Pull every line with "Given" from the data below and copy it.

» **Source material**:
►
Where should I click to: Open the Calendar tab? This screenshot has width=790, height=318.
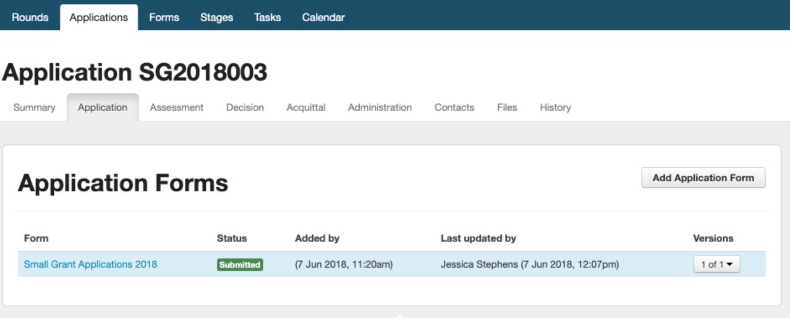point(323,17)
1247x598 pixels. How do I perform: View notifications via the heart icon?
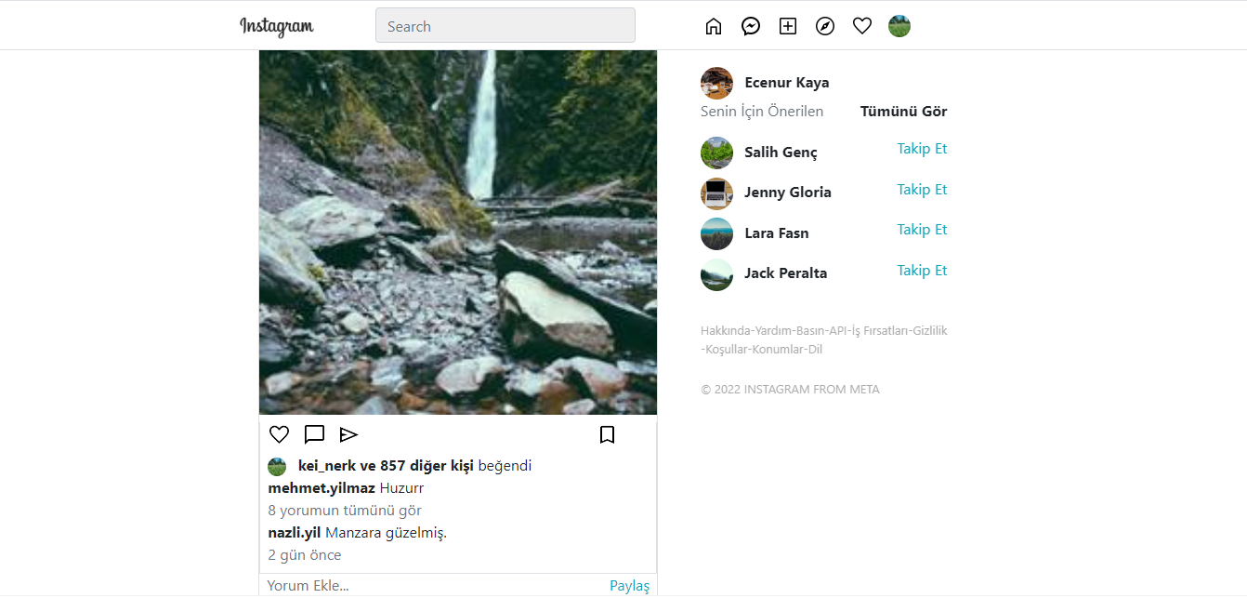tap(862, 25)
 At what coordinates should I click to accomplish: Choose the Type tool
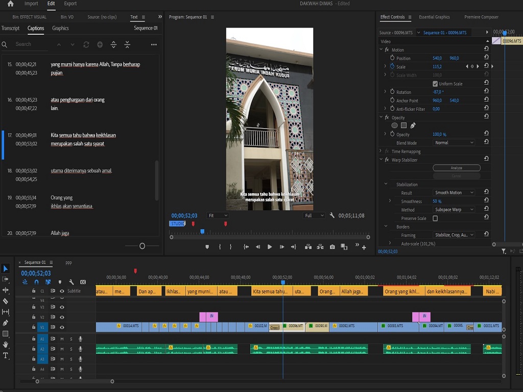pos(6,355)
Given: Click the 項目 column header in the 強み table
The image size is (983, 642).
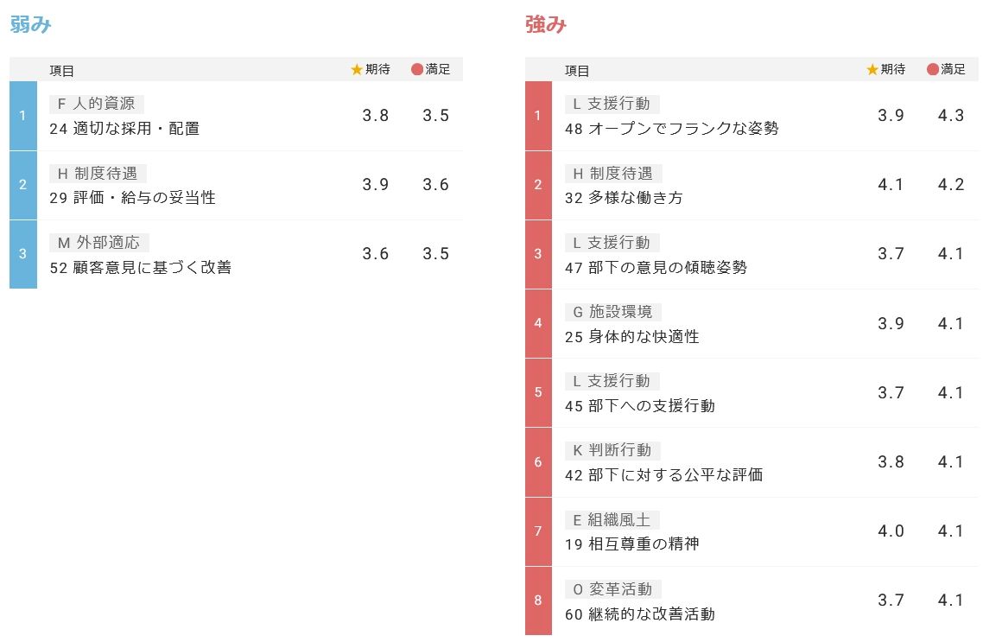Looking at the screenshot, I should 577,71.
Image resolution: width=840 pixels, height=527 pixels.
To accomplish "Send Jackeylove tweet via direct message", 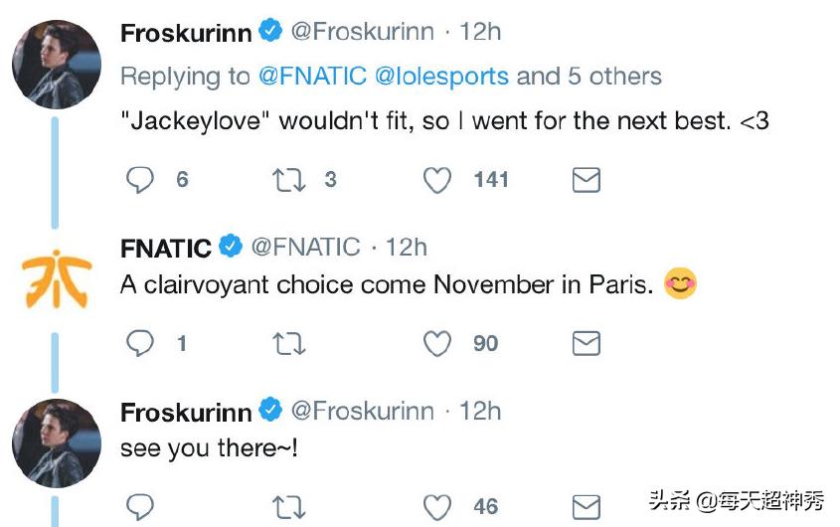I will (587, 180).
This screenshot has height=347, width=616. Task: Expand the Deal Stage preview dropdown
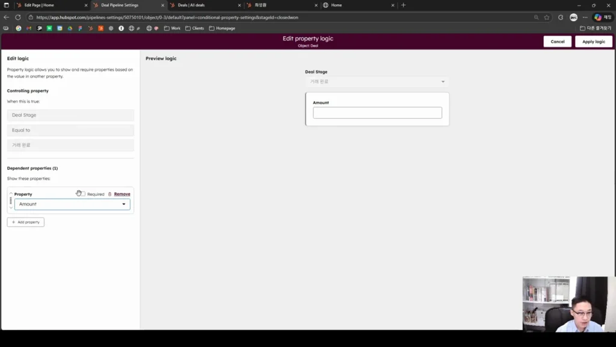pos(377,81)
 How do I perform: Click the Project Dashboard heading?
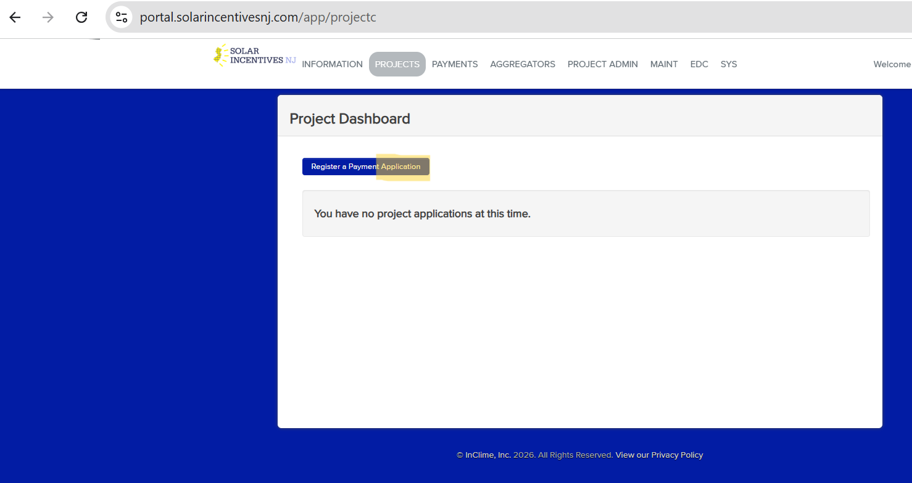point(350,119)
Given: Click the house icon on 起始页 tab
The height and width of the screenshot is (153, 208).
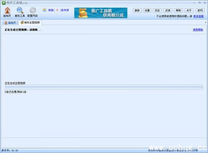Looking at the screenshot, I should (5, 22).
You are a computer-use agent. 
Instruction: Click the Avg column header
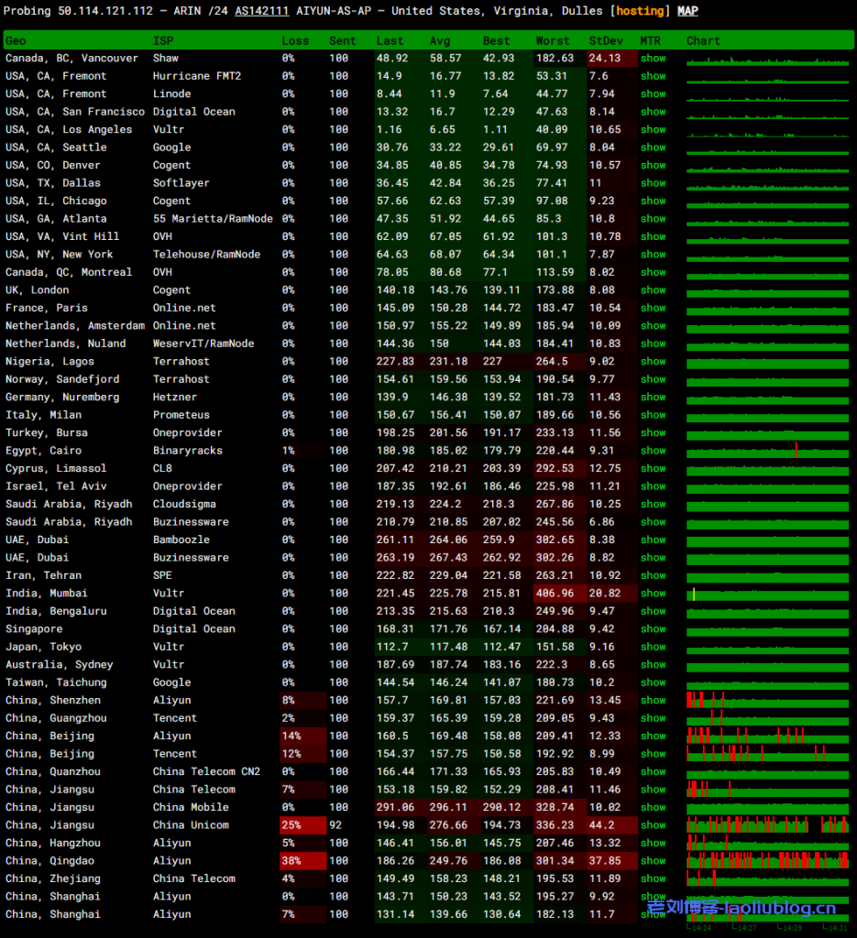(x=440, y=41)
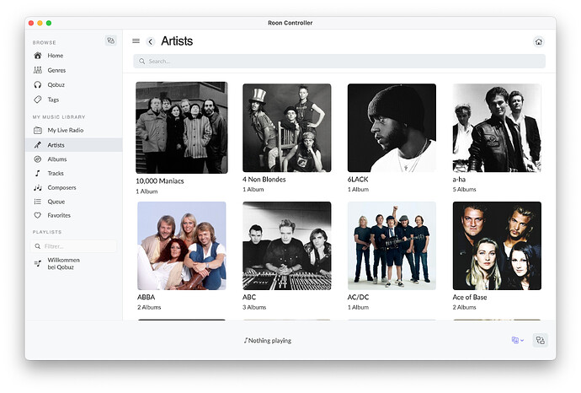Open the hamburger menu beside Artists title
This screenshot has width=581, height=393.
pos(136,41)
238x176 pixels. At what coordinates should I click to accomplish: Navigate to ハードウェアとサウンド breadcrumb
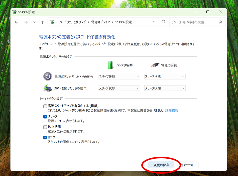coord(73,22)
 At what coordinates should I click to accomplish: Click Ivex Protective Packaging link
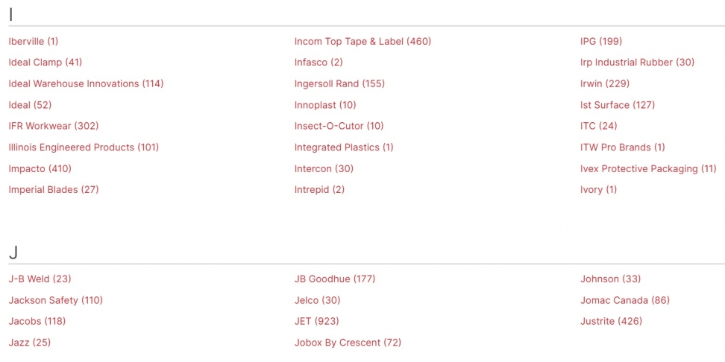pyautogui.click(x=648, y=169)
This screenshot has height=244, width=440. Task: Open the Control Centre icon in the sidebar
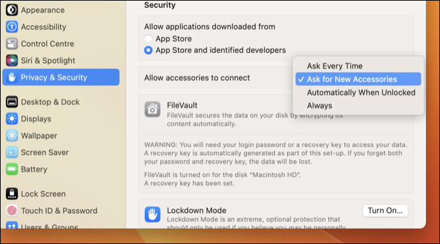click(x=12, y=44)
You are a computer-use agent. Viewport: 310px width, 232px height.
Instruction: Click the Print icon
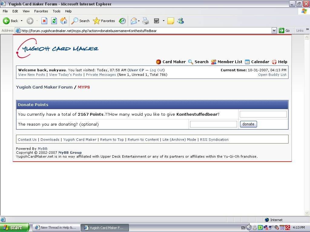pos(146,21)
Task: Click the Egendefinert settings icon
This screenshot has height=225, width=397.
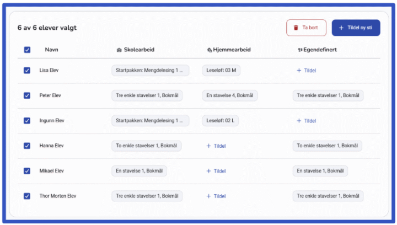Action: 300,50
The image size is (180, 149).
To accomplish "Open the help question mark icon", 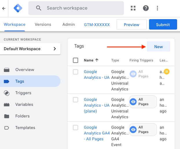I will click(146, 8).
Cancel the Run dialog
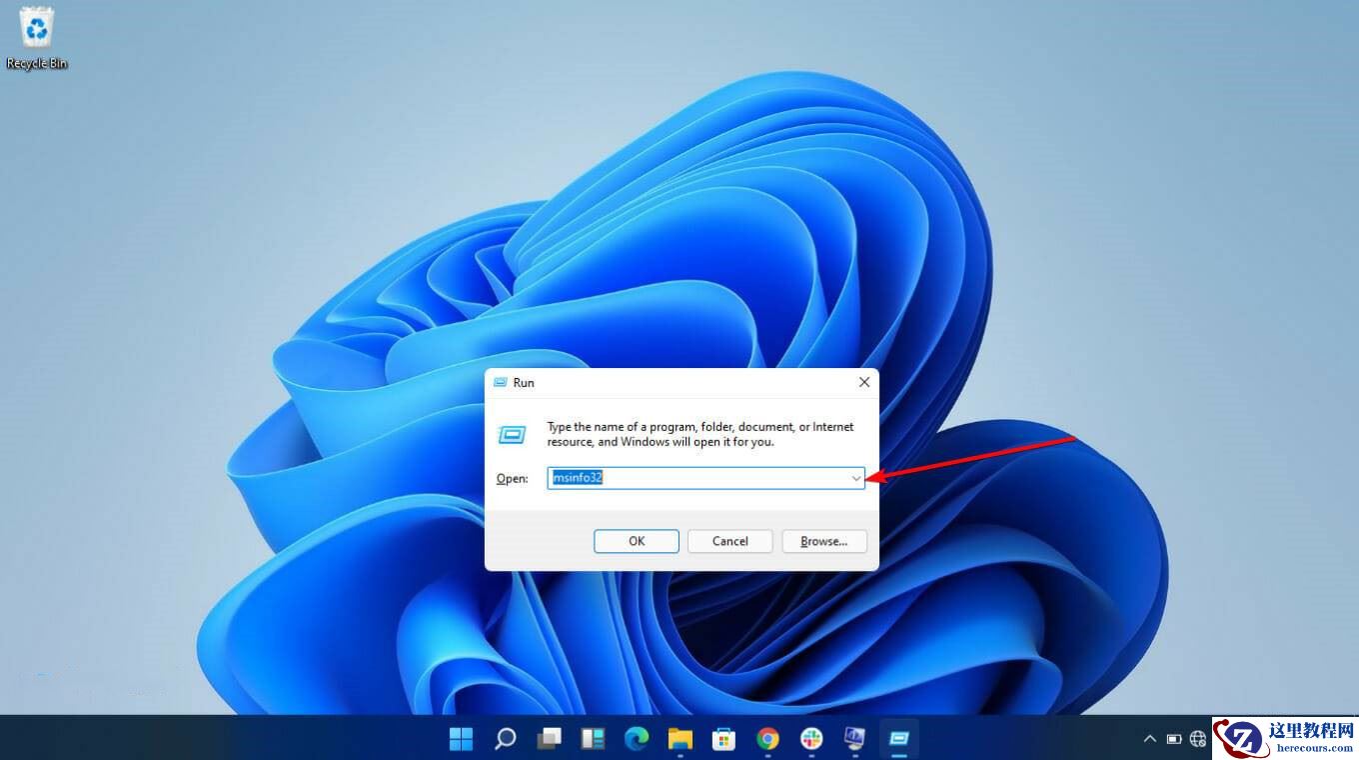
◄
» **Result for this exercise**:
Given: Click the 項目 column header in the 強み table
Given: Click the house icon on 起始页 tab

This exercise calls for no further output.